PLA plastic was selected as the build material due to its light weight, availability of components and lower melting point. in the future, large-scale drones could be deployed to sites isolated from or limited by conventional modes of transportation to serve a variety of social or humanitarian purposes, as well as an autonomous workforce in commercial construction.
prenav: aerial precision drones
prenav’s commercial drone system is capable of precise, automated navigation in close proximity to cell towers and other vertical structures in order to capture detailed imagery and build accurate 3D reconstructions. the company has developed a navigation system that consists of a guidance robot on the ground and an aerial robot working in coordination of fly close to structures.
The ground robot scans the environment to build a map, then tracks and shares position updates with the drone, keeping it on course even when dealing with wind. to demonstrate the accuracy, prenav have installed LED lights onboard drones at specific times to make shapes and letters in the sky. the company believes drones are the best way to capture the necessary measurements to make any workflow possible.
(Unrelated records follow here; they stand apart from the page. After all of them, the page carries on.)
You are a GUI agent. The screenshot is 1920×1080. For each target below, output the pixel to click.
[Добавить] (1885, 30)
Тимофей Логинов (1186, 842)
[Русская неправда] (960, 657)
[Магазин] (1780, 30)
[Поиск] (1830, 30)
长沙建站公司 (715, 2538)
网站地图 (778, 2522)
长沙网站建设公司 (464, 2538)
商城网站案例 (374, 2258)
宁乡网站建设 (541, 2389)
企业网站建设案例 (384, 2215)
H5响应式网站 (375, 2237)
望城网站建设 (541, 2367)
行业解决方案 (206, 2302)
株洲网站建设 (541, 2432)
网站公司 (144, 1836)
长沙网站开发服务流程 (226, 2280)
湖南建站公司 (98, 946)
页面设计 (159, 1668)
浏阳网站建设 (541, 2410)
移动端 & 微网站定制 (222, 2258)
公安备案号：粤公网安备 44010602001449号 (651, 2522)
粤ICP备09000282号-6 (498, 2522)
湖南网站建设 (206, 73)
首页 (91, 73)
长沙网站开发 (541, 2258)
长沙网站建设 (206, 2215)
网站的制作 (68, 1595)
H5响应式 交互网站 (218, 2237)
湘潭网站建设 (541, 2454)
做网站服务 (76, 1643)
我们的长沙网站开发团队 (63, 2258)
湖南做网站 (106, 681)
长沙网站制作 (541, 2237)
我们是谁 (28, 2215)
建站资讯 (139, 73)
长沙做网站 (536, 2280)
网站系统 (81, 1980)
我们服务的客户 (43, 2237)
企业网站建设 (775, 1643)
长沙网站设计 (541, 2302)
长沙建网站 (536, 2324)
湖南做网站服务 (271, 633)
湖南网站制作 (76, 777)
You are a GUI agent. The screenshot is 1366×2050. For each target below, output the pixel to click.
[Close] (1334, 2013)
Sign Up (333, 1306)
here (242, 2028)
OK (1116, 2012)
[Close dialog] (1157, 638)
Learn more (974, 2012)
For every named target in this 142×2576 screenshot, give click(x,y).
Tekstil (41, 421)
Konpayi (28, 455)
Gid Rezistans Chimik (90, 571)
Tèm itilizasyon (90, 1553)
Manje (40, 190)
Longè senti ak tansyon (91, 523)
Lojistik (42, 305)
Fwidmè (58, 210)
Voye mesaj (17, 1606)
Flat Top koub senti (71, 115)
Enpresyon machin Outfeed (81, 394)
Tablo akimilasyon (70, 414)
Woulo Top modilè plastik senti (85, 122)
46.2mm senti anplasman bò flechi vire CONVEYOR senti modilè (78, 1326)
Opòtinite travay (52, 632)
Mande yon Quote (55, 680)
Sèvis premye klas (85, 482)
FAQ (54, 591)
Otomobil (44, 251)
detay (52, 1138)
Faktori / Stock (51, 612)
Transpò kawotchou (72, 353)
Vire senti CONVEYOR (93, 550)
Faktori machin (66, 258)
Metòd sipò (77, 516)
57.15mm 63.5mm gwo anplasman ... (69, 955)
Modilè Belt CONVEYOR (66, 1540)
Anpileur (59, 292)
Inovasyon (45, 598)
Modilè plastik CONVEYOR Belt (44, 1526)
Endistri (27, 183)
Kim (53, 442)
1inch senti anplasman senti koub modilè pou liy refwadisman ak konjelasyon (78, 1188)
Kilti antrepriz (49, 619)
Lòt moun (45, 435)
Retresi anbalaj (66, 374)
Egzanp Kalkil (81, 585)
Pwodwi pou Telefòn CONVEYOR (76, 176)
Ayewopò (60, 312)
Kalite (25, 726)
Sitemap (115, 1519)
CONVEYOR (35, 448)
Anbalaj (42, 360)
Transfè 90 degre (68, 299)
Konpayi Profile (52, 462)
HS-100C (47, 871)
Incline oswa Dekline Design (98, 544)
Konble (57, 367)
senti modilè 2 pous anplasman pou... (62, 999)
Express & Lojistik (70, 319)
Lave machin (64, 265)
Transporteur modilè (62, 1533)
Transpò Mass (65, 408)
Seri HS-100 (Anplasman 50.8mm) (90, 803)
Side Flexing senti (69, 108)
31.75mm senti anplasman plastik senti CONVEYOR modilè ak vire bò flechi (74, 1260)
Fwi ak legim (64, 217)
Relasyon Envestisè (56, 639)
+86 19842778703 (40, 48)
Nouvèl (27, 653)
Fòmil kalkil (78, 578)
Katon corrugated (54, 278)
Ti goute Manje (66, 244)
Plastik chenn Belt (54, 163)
kokkugia drones swarm printing
Research by kokkugia proposes a different construction process created by a swarm of drones. the plan harnesses drone technologies in order to propose a construction process that can be pre-designed yet allow for flexibility in order to be implementable within a variety of environments through real-time structural feedback.
The team of students prototyped the system by digitally constructing a bridge between two cliff faces. the drone printing sequence was systematic, utilizing feedback information to inform the production of spatial structures that change in structural typology throughout the assembly sequence.